Filler Christmas 2012: Yesterday’s World

An early British case of neuromyelitis optica (1850)

BMJ 2012; 345 doi: http://dx.doi.org/10.1136/bmj.e6430 (Published 17 December 2012) Cite this as: BMJ 2012;345:e6430
  1. Sven Jarius, neuroimmunologist,
  2. Brigitte Wildemann, head of division
  1. 1Division of Molecular Neuroimmunology, Department of Neurology, University of Heidelberg, Heidelberg, Germany
  1. sven.jarius{at}med.uni-heidelberg.de

The term neuromyelitis optica (Devic’s syndrome) refers to the co-occurrence of acute myelitis and optic neuritis. Regarded for many decades as a clinical variant of multiple sclerosis, neuromyelitis optica has only very recently been recognized as a disease in its own right with distinct pathogenesis, prognosis, and treatment.

While the history of classic multiple sclerosis has been studied extensively, little is known about the early history of neuromyelitis optica. Here we would like to draw readers’ attention to a now forgotten early British case, which appeared in 1850 in the precursor of the BMJ, the Provincial Medical and Surgical Journal, as part of a series of “Brief notes of medical cases,”1 thus predating Jacob August Lockhart Clarke’s case in the Lancet2 by 15 years and Eugene Devic’s and Fernaud Gault’s disease defining research on neuromyelitis optica by more than 40 years.3

The patient, a labourer aged 40 years at disease onset and “previously in good health,” was seized with a sensation “as if a tight band were encircling his waist” a few days after exposure to “cold and moisture.” This was accompanied by gradually increasing hypoesthesia and loss of power in both lower extremities, finally resulting in paraplegia. In addition, “automatic movements” of the legs occurred. Importantly, his eyesight, “which, prior to this attack, had been good,” gradually failed, culminating in complete and persisting amaurosis of the right eye and transient amaurosis of the left eye. Subsequently, the right arm was also subject to automatic movement. None of the applied treatments standard at that time—including purging; internal application of mercury, strychnine, iodine, and other “remedies”; counter-irritation by means of a seton at the nape of the neck; thermal treatment; and even “electro galvanism”—resulted in clinical improvement. Instead, the patient’s condition grew “rapidly and decidedly worse.” Only after the seton was withdrawn did the symptoms stabilise, although the author regarded the patient’s prognosis as “peculiarly unfavourable.”

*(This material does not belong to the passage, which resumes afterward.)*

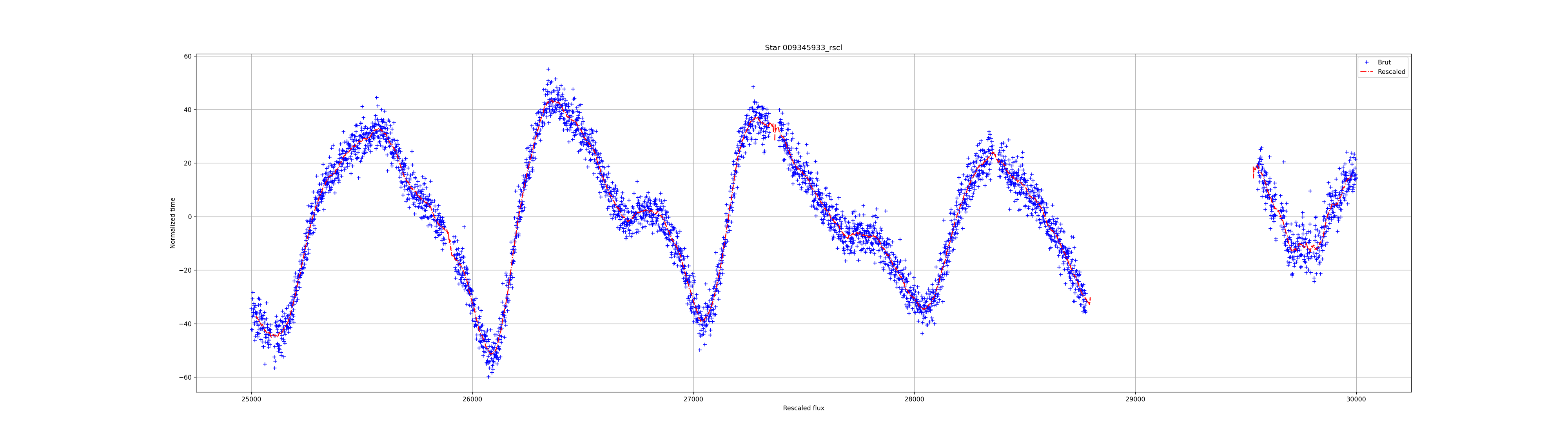The image size is (1568, 448).
Task: Click the 60 y-axis tick label
Action: [187, 56]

This case, which is clinically highly suggestive of neuromyelitis optica, was related by Christopher Mercer Durrant, MD Edin., FRCP Lond. (1814-1901), then physician to the East Suffolk and Ipswich Hospital. Durrant was twice president of the East Anglian branch of the British Medical Association and a prolific writer, whose bibliography includes almost 50 publications in the BMJ and its precursor alone. His obituary in the BMJ described Durrant as an accomplished physician “of the old school.”4

Little was known about inflammatory diseases of the central nervous system at that time. Although Durrant discussed myelitis as a possible cause, he regarded this diagnosis unlikely, mainly due to the absence of fever and convulsions in his patient (symptoms not usually associated with neuromyelitis optica, as we know today). Instead he speculated that “congestion” of the spinal capillaries, excited by “the influence of cold,” might have caused “softening of the spinal cord” by impairing its “nutrition.”

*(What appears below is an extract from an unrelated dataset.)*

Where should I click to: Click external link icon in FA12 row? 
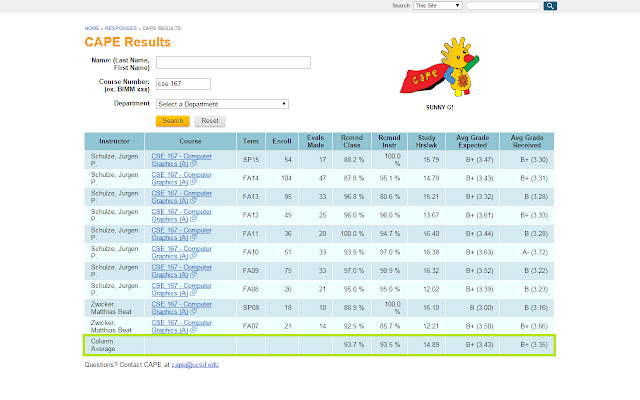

The recent discovery of a novel and pathogenic autoantibody to aquaporin-4 (AQP4-IgG) in patients with neuromyelitis optica has revived interest in the co-occurrence of eye disorders in patients with myelitis.5 6 We believe it is now time to do justice to those who were the first to report on this rare but intriguing coincidence by according them their position in the history of medicine. Durrant’s report is one of the earliest on a case of possible neuromyelitis optica in the Western medical literature and deserves to be remembered.